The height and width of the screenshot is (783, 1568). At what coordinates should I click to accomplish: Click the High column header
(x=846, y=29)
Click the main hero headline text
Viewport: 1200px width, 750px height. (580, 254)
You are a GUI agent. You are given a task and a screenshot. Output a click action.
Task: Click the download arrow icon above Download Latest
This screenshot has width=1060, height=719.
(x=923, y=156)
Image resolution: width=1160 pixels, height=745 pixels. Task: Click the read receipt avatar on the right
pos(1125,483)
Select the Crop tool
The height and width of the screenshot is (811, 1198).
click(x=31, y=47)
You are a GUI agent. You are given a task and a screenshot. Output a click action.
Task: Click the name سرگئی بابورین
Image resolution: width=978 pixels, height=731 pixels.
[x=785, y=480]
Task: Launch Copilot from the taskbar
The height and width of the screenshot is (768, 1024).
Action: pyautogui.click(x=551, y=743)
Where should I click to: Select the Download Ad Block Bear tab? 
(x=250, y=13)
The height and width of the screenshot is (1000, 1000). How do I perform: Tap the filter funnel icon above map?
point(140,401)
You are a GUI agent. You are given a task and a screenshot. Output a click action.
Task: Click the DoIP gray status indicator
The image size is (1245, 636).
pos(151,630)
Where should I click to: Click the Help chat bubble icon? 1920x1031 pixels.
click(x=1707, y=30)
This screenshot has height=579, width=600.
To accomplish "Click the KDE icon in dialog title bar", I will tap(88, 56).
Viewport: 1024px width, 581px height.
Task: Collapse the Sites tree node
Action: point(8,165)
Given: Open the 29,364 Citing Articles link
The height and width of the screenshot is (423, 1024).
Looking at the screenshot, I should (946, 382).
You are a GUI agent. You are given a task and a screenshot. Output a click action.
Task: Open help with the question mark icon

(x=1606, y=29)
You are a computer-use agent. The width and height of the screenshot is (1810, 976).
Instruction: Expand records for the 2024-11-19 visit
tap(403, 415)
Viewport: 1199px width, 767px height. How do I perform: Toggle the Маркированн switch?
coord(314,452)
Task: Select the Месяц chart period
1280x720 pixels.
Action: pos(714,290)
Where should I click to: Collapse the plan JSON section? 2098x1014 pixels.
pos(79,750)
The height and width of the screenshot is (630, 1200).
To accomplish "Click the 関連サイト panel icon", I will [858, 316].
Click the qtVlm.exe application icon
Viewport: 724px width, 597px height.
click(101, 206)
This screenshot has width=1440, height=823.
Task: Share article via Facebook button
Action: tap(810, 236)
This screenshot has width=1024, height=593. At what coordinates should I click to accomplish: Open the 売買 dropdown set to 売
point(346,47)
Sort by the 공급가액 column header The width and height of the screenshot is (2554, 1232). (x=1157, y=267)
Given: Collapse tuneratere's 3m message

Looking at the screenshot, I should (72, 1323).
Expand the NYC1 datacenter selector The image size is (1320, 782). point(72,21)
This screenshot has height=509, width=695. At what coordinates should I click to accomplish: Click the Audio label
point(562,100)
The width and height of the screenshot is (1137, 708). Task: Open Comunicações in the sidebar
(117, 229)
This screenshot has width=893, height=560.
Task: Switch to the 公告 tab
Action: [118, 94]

WORK TO COMPLETE: Where the listing above has a line with "Where should I click to: Select", start there, and output every line exactly through the line with "Task: Click the DoIP gray status indicator", which is also included.

RESPONSE FOR THIS EXERCISE:
Where should I click to: Select the Download Ad Block Bear tab? 
(x=250, y=13)
The height and width of the screenshot is (1000, 1000). How do I perform: Tap the filter funnel icon above map?
point(140,401)
You are a GUI agent. You are given a task and a screenshot. Output a click action.
Task: Click the DoIP gray status indicator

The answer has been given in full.